====== RECORDED DATA ======

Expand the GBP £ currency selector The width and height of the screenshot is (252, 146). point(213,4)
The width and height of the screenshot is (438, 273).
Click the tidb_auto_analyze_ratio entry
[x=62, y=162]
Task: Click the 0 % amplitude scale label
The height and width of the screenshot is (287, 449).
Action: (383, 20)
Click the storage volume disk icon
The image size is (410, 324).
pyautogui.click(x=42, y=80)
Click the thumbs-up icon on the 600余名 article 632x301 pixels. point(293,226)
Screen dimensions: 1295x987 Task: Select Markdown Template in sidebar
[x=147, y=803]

======
====== RECORDED DATA ======

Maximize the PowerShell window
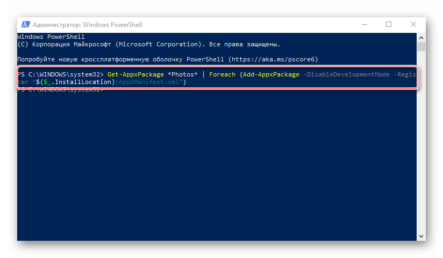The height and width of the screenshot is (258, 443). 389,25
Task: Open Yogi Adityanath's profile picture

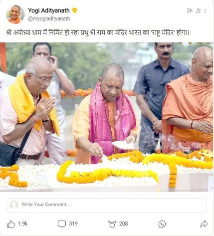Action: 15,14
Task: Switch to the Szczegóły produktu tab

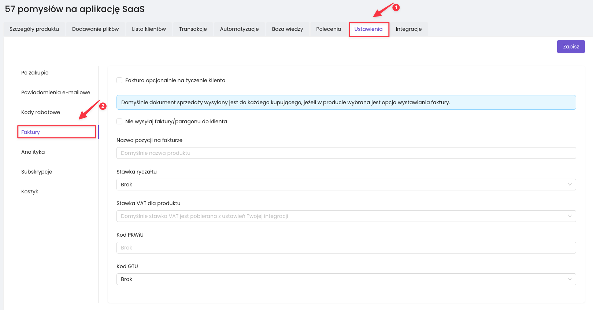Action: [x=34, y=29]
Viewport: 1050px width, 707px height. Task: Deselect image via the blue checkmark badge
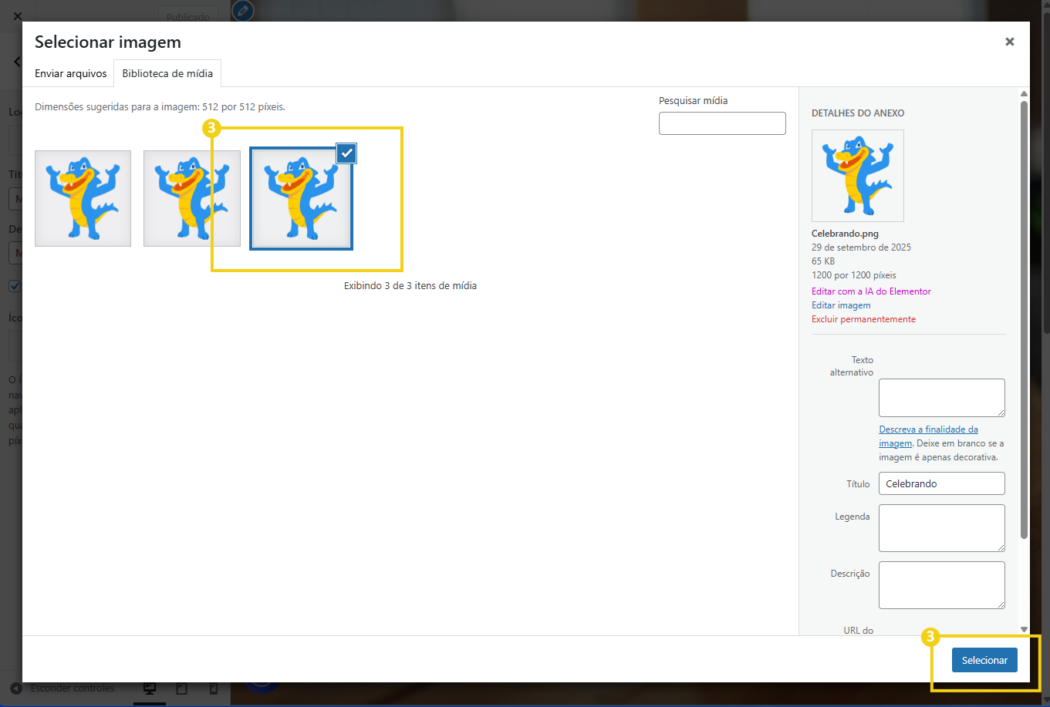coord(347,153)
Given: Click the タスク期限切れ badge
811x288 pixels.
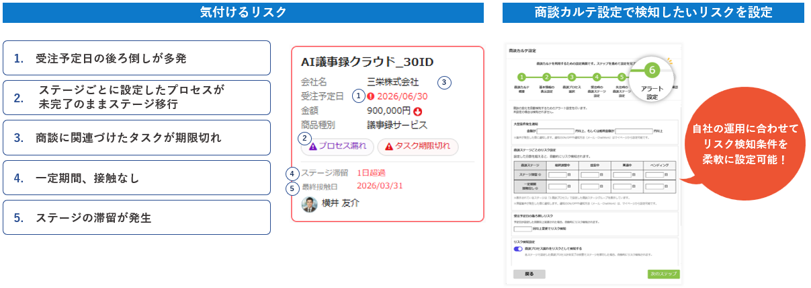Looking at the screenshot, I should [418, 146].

======
====== RECORDED DATA ======

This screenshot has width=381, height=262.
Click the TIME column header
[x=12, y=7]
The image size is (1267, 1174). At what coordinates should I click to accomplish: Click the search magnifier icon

======

§ GIVEN EXERCISE
How many lines in the records above contain the string "size"? Case counts. Reply with the number only.

§ WRITTEN SOLUTION
2